What I gave for an answer is that there are only two ways to factor 77, namely 7x11 and 1x77. So a and b must be order 7 and 11 (or vice-versa), or 1 and 77 (or vice-versa). Since if there is another element in G, say c, which isn't the identity and has order ≠ |a| ≠ |b|, then |c| also divides |G|, and 77 has three factors. But it doesn't, it only has two, so a and b are the only elements in G and the only subgroup of G that contains both is G.
You haven't given the question you were asked... (And it's still wrong to state that a and b are the only elements of G. Can you see why?)
Says who? What I really should say about |G| = 77 is that if a or b is not the identity, then neither can be order one. So |G|/|a| = |b|, and <a> and <b> are the only subgroups of G. Obviously G has 77 elements.
What funkstar is saying is that you haven't told us what question you were asked (the one you were referring to when you said you "answered" so and so). Why is |G|/|a| = |b|? Why can't a or b be of order 77? For example, consider the group {1, -1, i, -i} {fourth roots of unity) under multiplication. Both i and -1 are distinct non-identity elements, with |<i>| = 4 and |<-1>| = 2. So i generates the entire group. So in your example, isn't it possible that a (say) is of order 77, so that <a> = G, and b is of order 7 or 11?
You know, you have a knack for asking really basic homework questions, and then being somewhat of a prick to the people who try to help you.
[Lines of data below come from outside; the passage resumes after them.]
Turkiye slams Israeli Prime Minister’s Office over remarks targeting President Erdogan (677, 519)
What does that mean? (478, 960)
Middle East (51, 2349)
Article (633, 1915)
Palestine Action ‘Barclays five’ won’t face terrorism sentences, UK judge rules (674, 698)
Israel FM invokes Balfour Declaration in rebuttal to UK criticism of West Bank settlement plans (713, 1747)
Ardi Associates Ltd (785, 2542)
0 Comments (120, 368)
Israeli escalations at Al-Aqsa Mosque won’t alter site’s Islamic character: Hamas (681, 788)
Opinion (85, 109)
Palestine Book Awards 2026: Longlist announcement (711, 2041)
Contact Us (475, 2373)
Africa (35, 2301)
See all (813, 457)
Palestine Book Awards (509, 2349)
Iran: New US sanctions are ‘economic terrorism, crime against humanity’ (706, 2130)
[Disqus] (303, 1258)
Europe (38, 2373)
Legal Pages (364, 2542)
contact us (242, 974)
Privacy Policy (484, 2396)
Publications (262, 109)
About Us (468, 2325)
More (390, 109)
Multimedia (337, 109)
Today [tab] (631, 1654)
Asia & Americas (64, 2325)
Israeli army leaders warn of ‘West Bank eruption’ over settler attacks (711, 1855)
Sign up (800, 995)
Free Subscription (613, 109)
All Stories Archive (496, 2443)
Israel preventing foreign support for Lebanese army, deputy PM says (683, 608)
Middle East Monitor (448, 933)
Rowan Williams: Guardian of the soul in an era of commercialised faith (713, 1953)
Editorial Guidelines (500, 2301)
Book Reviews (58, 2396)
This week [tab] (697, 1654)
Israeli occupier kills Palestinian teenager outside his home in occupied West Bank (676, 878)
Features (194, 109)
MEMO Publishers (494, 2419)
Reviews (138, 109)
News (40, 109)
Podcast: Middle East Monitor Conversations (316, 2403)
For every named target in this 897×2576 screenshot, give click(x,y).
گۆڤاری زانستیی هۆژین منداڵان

You should stop that.
When the thread began- it looked like a homework question to me. Most forums I've been on (And kicked off of) have a pretty strong stance against doing homework for posters.
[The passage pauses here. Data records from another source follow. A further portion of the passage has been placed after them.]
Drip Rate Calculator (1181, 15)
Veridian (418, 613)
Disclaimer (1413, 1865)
Exactly. If G is the group generated by element-by-element multiplication of the pair \(\left( e^{\tiny \frac{2 \pi}{7} i }, \; e^{\tiny \frac{2 \pi}{11} i } \right)\) Then 1 element of G generates a group of size 1; 6 elements of G generate a group of size 7; 10 elements of G generate a group of size 11; and 60 elements of G generate a group of size 77 (i.e. G). The same is true if G is the group of generates by multiplication of \(e^{\tiny \frac{2 \pi}{77} i}\) with the sets of interesting generators: \(e^{\tiny \frac{22 \pi}{77} i }, e^{\tiny \frac{44 \pi}{77} i }, e^{\tiny \frac{66 \pi}{77} i }, e^{\tiny \frac{88 \pi}{77} i }, e^{\tiny \frac{110 \pi}{77} i }, e^{\tiny \frac{132 \pi}{77} i }\) and \(e^{\tiny \frac{14 \pi}{77} i }, e^{\tiny \frac{28 \pi}{77} i }, e^{\tiny \frac{42 \pi}{77} i }, e^{\tiny \frac{56 \pi}{77} i }, e^{\tiny \frac{110 \pi}{70} i }, e^{\tiny \frac{84 \pi}{77} i }, e^{\tiny \frac{98 \pi}{77} i }, e^{\tiny \frac{112 \pi}{77} i }, e^{\tiny \frac{126 \pi}{77} i }, e^{\tiny \frac{140 \pi}{77} i }\). Saying |<a>| ≠ |<b>| does not force |<b>| ≠ 77.
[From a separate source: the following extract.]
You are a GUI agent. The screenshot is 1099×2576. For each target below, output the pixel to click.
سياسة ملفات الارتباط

Suppose H ≤ G, and a,b ∈ H. The pair |a|,|b| must be in {7,11,77} and distinct since a ≠ b ≠ e. If |a| or |b| = 77 then |H| = |G|. If |a| = 7 and |b| = 11, then since |a| divides |H| and |b| divides |H|, |H| must be 77 and |H| = |G|. So the only subgroup of G that contains both a and b is G. Yeah, and I have this problem with being overly sensitive to criticism. . .
That's right. You didn't tell us that was what you were trying to prove. (You only gave a slightly incorrect proof of it in the original post). The above proof is correct (as it takes care of the case where |a| or |b| is 77, unlike your first proof).